Defendant was convicted of murder in 1998. According to the judgment, he was sentenced to life in prison with a 25-year minimum. Under the statutes in effect at the time, the Board of Parole had the authority to parole people serving sentences for aggravated murder, but not murder, and therefore defendant’s sentence was a “true life” sentence. In 1999, the Court of Appeals found that the sentence for murder was constitutionally disproportionate and reduced one such sentence to 25 years in prison followed by lifetime supervision. In 1999, the legislature amended the pertinent statutes to permit the Board of Parole to parole those convicted of murder without regard for the date of the crime.
Defendant argued that his judgment of conviction contained an erroneous term of life in prison. The court disagreed, reasoning that it had previously decided that the erroneous term was corrected by the statutory changes and accordingly the term in defendant’s judgment was no longer erroneous. The trial court’s grant of the motion to correct the judgment was reversed.
State v. Hubbard 290 Or App 640 (March 7, 2018) (Garratt, J.)
- TRIAL PROCEDURE -- Motions for judgment of acquittal
Defendant was accused of committing theft “on or about July 21,” but the evidence at trial established that the theft occurred on July 19. The trial court did not err by denying defendant’s motion for judgment of acquittal, because the two-day difference was “neither material nor prejudicial.” Affirmed.
State v. Stavenjord 290 Or App 669 (March 7, 2018) (Aoyagi, J.)
- SEARCH AND SEIZURE -- Inventory
Inventory policy that authorized opening all closed containers was invalid, and thus could not be used to support an inevitable-discovery argument, even as to evidence that was not in a closed container.
Defendant was arrested for harassment. During his arrest, police searched his pocket and located methamphetamine, and no exception to the warrant requirement justified that search. In response to defendant’s motion to suppress, the state argued that the evidence would have been inevitably discovered pursuant to the jail’s inventory policy. The inventory policy required opening closed containers, which, the court held, rendered it constitutionally overbroad. Accordingly, a search pursuant to the policy was not a “lawful” search satisfying the inevitable discovery doctrine.

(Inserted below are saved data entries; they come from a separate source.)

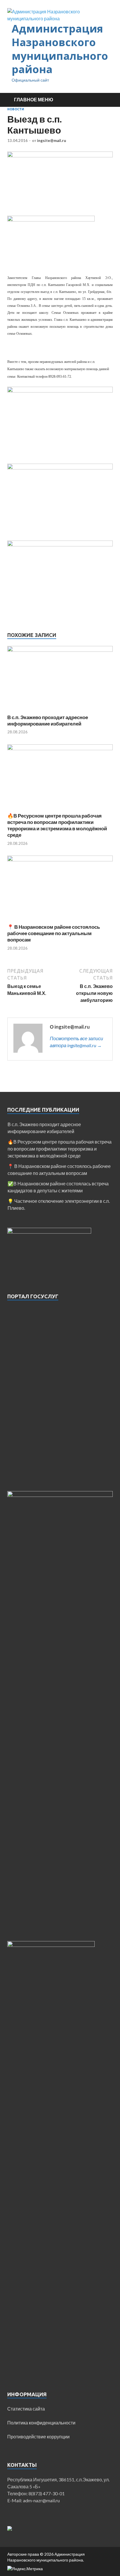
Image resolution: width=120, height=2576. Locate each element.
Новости (15, 109)
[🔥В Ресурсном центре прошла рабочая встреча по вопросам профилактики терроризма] (60, 748)
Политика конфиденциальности (41, 2422)
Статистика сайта (26, 2408)
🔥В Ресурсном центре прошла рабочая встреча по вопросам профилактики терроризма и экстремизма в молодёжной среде (57, 825)
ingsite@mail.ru (51, 140)
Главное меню (33, 99)
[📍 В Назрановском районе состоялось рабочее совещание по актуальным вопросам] (60, 859)
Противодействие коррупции (38, 2436)
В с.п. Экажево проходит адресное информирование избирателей (47, 720)
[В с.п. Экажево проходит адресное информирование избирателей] (60, 650)
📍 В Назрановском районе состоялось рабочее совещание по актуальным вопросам (53, 933)
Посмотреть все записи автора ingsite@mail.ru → (76, 1042)
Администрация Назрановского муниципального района (60, 48)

In a concurring opinion, Judge DeVore wrote that whether a search pursuant to a valid part of an inventory policy was rendered unlawful because parts of the inventory policy were invalid was not presented by this case in light of the record and the parties’ positions, and that question should be decided in an appropriate case in the future.
State v. Steele 290 Or App 675 (March 7, 2018) (Powers, J. DeVore, J., concurring)
- POST-CONVICTION RELIEF - Statutes of limitations
Post-conviction court did not err by dismissing as untimely a post-conviction petition that, petitioner alleged, was not timely filed because of his mental disabilities. Mental disabilities are not a basis to toll the post-conviction statute of limitations. The court rejected without discussion an “undeveloped” argument that due-process principles supported the late filing.
Colon-Lebron v. Taylor 290 Or App 708 (March 7, 2018) (Per curiam)
- POST-CONVICTION RELIEF -- Church hearings
Post-conviction court did not err by failing to direct counsel to raise issues that petitioner personally wanted raised. Rather, issues that petitioner identified that were not raised by counsel may be raised in a later PCR proceeding.